DRAKE’S LANDMARK STUDY OF NORTH AMERICAN DISEASES: “AN EPIC STUDY OF THE PHYSICAL STATE OF THE NATION DURING THE DECADES OF THE WESTWARD MOVEMENT”
DRAKE, Daniel. A Systematic Treatise, Historical, Etiological and Practical, on the Principal Diseases of the Interior Valley of North America, as they appear in the Caucasian, African, Indian and Esquimaux Varieties of its Population.
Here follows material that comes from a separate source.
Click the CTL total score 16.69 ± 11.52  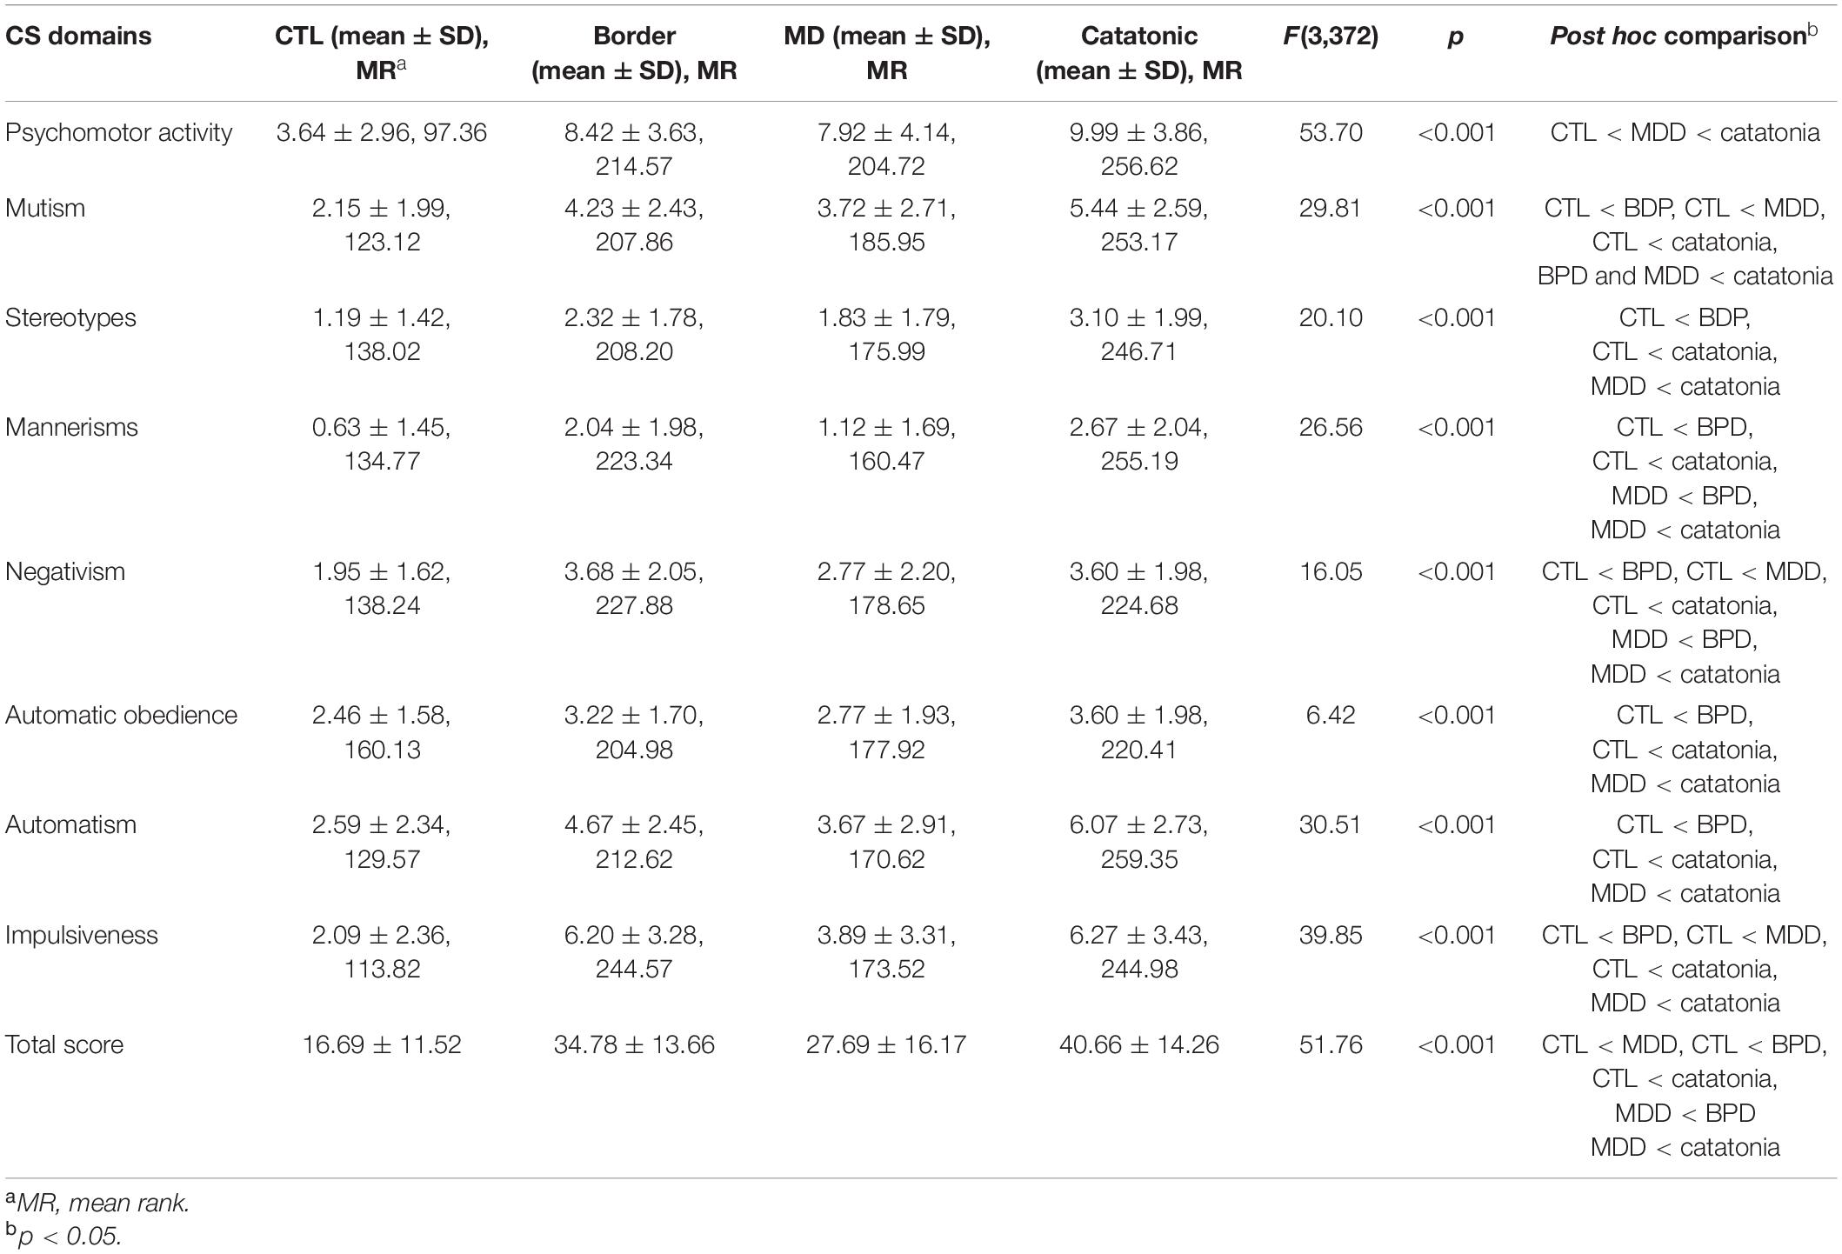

Cincinnati: Winthrop B. Smith & Co., 1850. Thick octavo, contemporary full brown sheep sympathetically rebacked, original black morocco spine labels laid down. $3500.
First edition of Drake’s landmark study of North American diseases, with 19 maps (one folding), and numerous in-text tables.
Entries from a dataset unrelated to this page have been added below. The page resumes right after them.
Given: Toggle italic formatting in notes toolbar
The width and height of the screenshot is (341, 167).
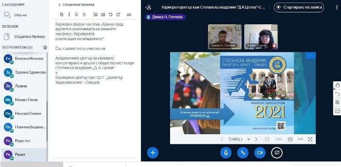Looking at the screenshot, I should [x=69, y=14].
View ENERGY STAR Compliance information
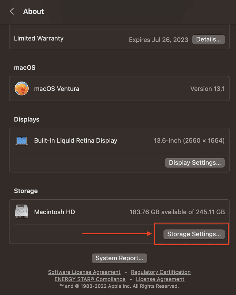This screenshot has width=236, height=295. pos(90,279)
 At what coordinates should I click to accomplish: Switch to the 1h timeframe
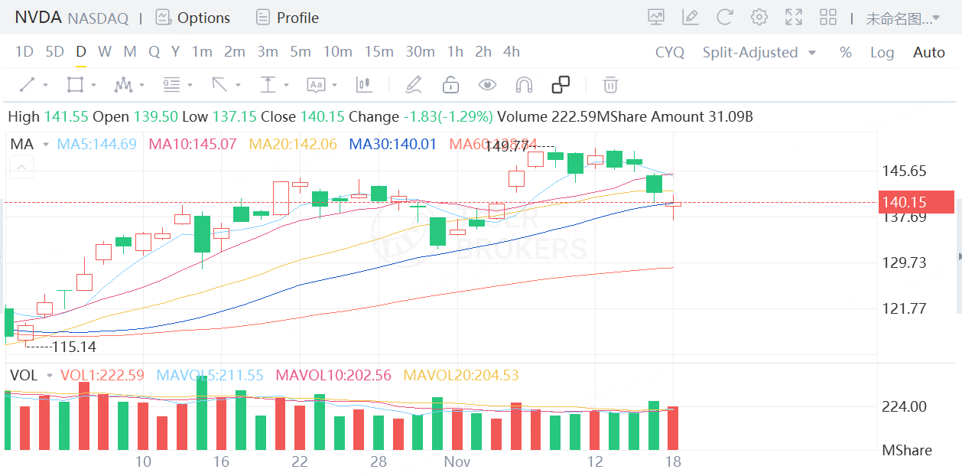454,52
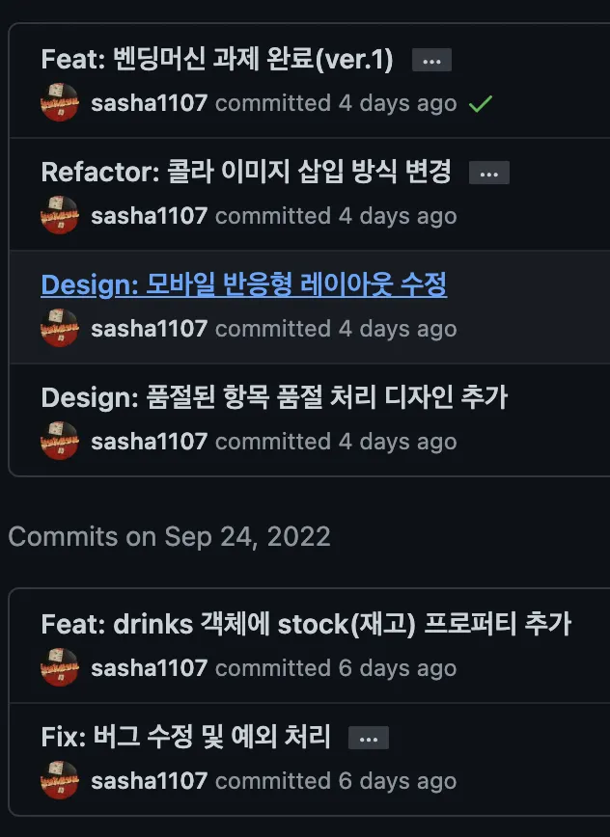Click sasha1107 username under the Fix 버그 commit

tap(149, 781)
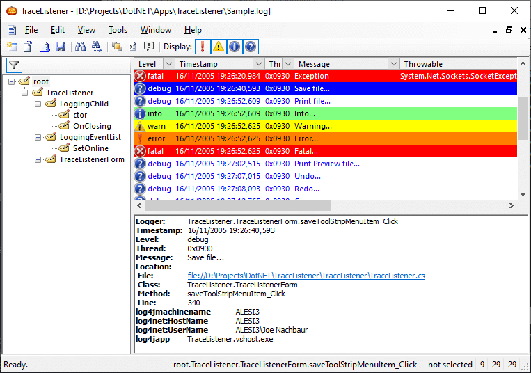Open the Window menu
The image size is (531, 373).
(x=155, y=30)
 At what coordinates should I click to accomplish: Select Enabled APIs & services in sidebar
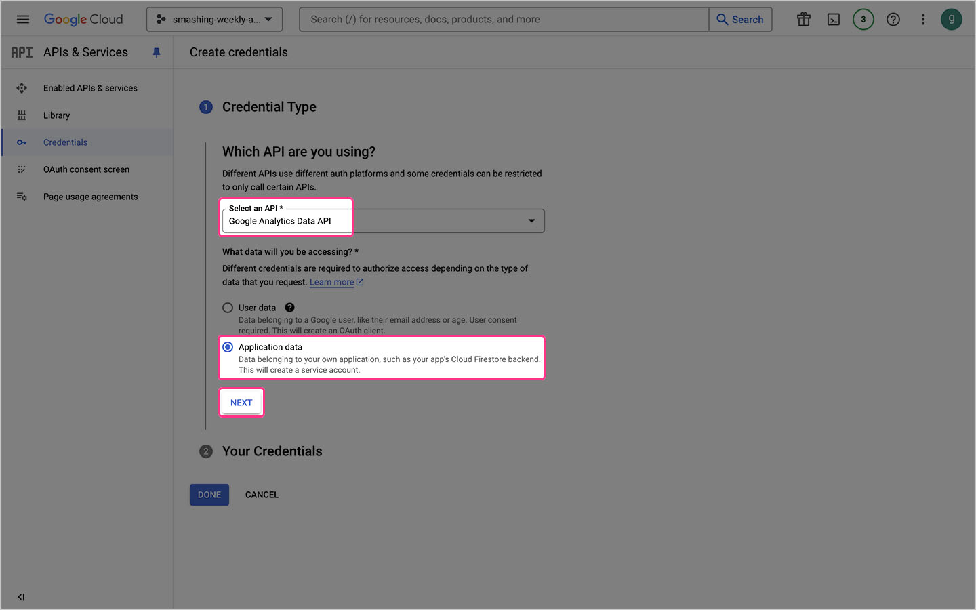pyautogui.click(x=89, y=87)
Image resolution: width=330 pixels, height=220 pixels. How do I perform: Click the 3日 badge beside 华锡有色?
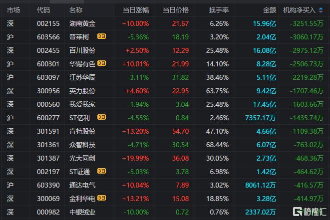pos(101,63)
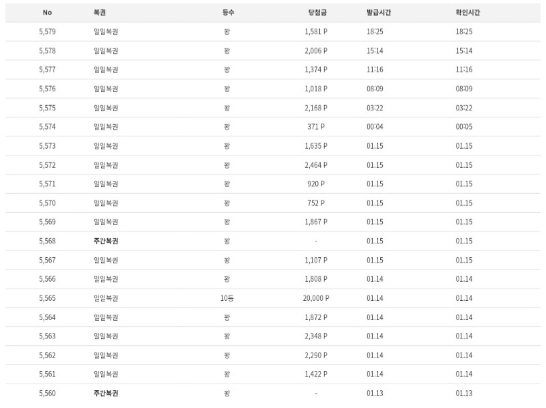Click the 2,464 P prize amount

316,165
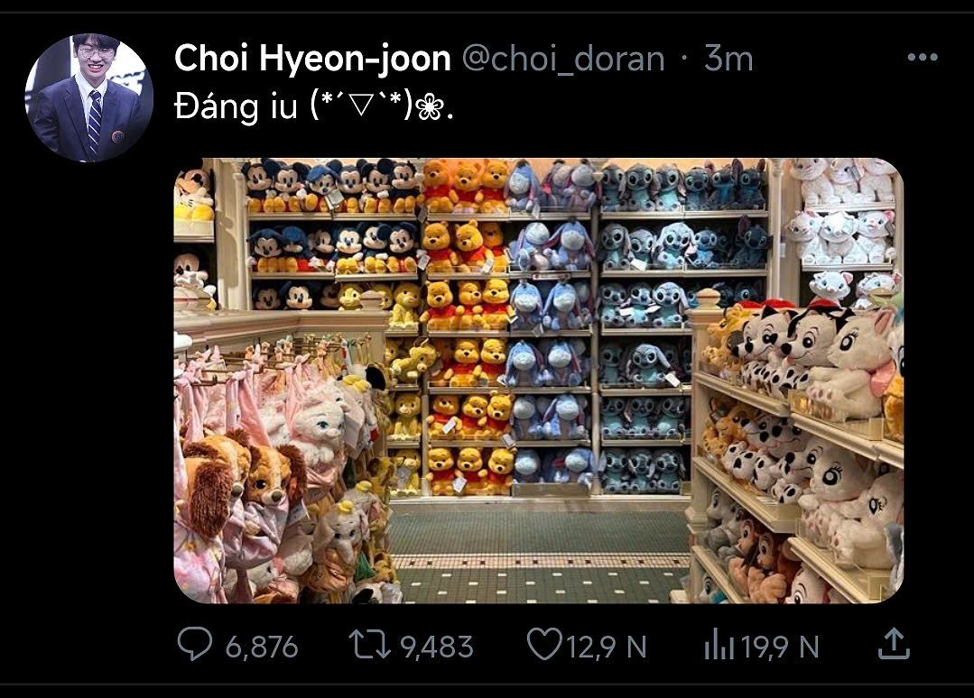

“Drake’s heroic subject was the North American continent: its topography, meteorology, and ethnology as they related to the health of its people… This is an epic record of the physical state of the nation during the decades of the westward movement and offers a physician’s view of health and sickness among the peoples of a vast and diversified region” (Lilly, Notable Medical Books, 203). “It is a mine of information… characterized by the most painstaking accuracy of statement, a graceful and clear style, a most unprejudiced and scientific weighing of evidence, and great caution in references” (DAB). “This classical contribution to the social history of North America includes the most important work on the natural history of malaria published up to that time” (Garrison & Morton 1777). A later continuation volume was posthumously edited and issued by a different publisher four years later. Howes D469 (b). Sabin 20805. Gift inscriptions.
A lovely, clean copy in contemporary binding, expertly rebacked.